Unnamed: 0_level_0,close,volume
time,Unnamed: 1_level_1,Unnamed: 2_level_1
2010-01-04 04:08:00-05:00,112.25,1000.0
2010-01-04 04:09:00-05:00,112.25,1000.0
2010-01-04 04:16:00-05:00,112.22,19030.0


In [50]:
ticker = "FITB"
prices: pd.DataFrame = pd.read_parquet(f"{raw_iq_feed_data_dir}/{ticker}_1min.parquet", columns=["time", "close", "volume"])
prices = preprocess_iq_feed_prices(prices)
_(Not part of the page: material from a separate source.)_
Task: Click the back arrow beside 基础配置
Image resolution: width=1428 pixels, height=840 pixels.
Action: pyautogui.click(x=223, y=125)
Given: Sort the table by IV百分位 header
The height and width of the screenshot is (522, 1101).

onlyfiles = [f for f in listdir(raw_iq_feed_data_dir) if isfile(join(raw_iq_feed_data_dir, f))]
tickers = [x.split("_")[0] for x in onlyfiles]

In [51]:
ticker_news = df[df.stocks == ticker]
merged = pd.merge_asof(ticker_news, prices, left_on="entry_time", right_on="time", direction="forward")

In [None]:
merged = pd.merge(merged, prices, left_on="nn_exit_time", right_on="time", suffixes=("_entry", "_exit"))
merged["r"] = merged["close_exit"] / merged["close_entry"] - 1

In [None]:
# Ideally we do this for every stock first and then we come back with the complete dataframe... (depends on if it fits in memory)
# Merge news and stock prices with spy prices
merged = pd.merge_asof(merged, spy, left_on="entry_time", right_on="time", direction="forward")
merged = pd.merge_asof(merged, spy, left_on="nn_exit_time", right_on="time", suffixes=("_spy_entry", "_spy_exit"))
merged.loc[:, "r_spy"] = merged["close_spy_exit"] / merged["close_spy_entry"] - 1
merged.loc[:, "r_mkt_adj"] = merged["r_spy"] = merged["r"]
merged = merged.loc[:, ["time", "stocks", "body", "entry_time", "r_mkt_adj"]]

In [None]:
merged.dtypes

In [13]:
merged.head(3)

Unnamed: 0,time,stocks,body,entry_time,r_mkt_adj
0,2011-04-14 10:40:05-04:00,FITB,(via COMTEX News Network)-- SmarTrend identif...,2011-04-14 10:41:00-04:00,0.017337
1,2011-04-21 10:38:05-04:00,FITB,(via COMTEX News Network)-- SmarTrend identif...,2011-04-21 10:39:00-04:00,-0.000781
2,2011-04-21 11:36:05-04:00,FITB,(via COMTEX News Network)-- SmarTrend has det...,2011-04-21 11:37:00-04:00,-0.01374


# Save to Files 

In [55]:
# Splitting training and test set
merged_test = merged.loc[merged.time >= TEST_CUTOFF_DATE]
merged_train = merged.loc[merged.time < TEST_CUTOFF_DATE]
assert merged_test.shape[0] + merged_train.shape[0] == merged.shape[0]

In [None]:
train_output_dir
test_output_dir